Today I share some insights from Nadia Bolz-Weber:
“… while we as people of God are certainly called to feed the hungry and cloth the naked … It can be dangerous when it starts to feel like we are placing ourselves above the world waiting to descend on those below so we can be the “blessing” they’ve been waiting for like it or not. It can so easily become a well-meaning but insidious blend of benevolence and paternalism. It can so easily become pimping the poor so that we can feel like we are being good little Christs for them.
Jesus says I was hungry and you gave me food, I was thirsty and you gave me something to drink, I was a stranger and you welcomed me. Which means … Christ comes not in the form of those who feed the hungry but in the hungry being fed.
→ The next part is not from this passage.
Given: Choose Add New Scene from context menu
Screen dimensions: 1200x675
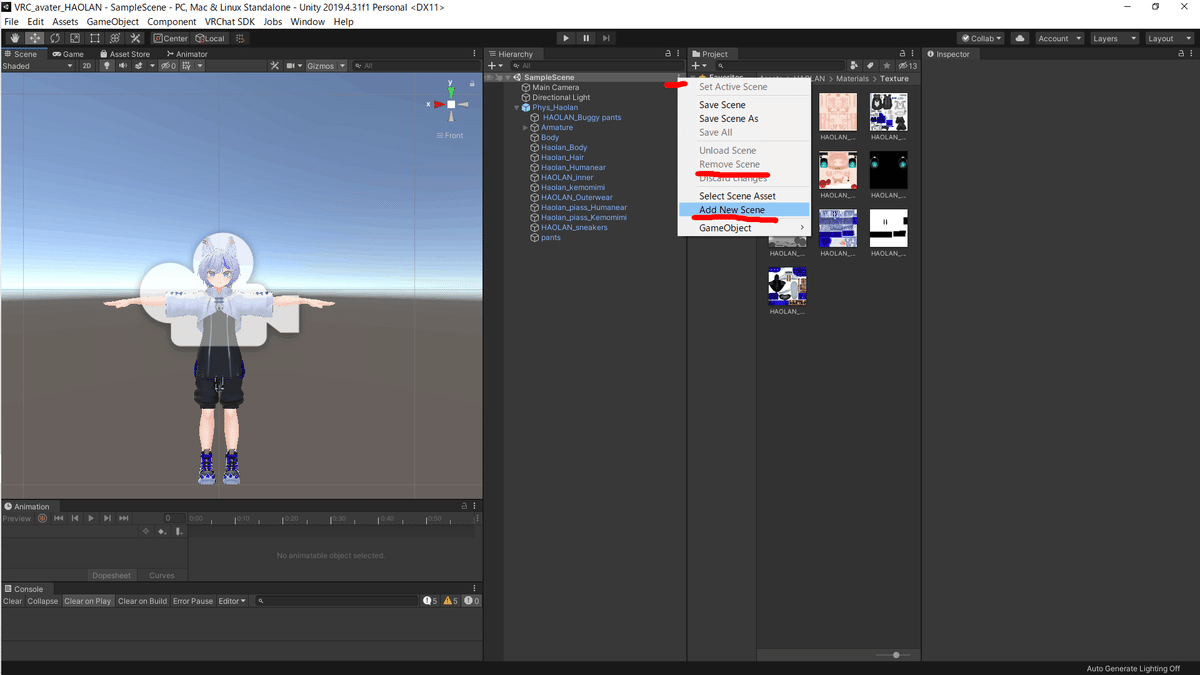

Christ comes not in the form of those who visit the imprisoned but in the imprisoned being cared for. And to be clear, Christ does not come to us AS the poor and hungry. Because as anyone for whom the poor are not an abstraction but actual flesh and blood people knows … the poor and hungry and imprisoned are not a romantic special class of Christ like people. And those who meet their needs are not a romantic special class of Christ like people. We all are equally as Sinful and Saintly as the other. No, Christ comes to us IN the needs of the poor and hungry, needs that are met by another so that the gleaming redemption of God might be known. And we are all the needy and the ones who meet needs. Placing ourselves or anyone else in only one category or another is to tell ourselves the wrong story entirely.”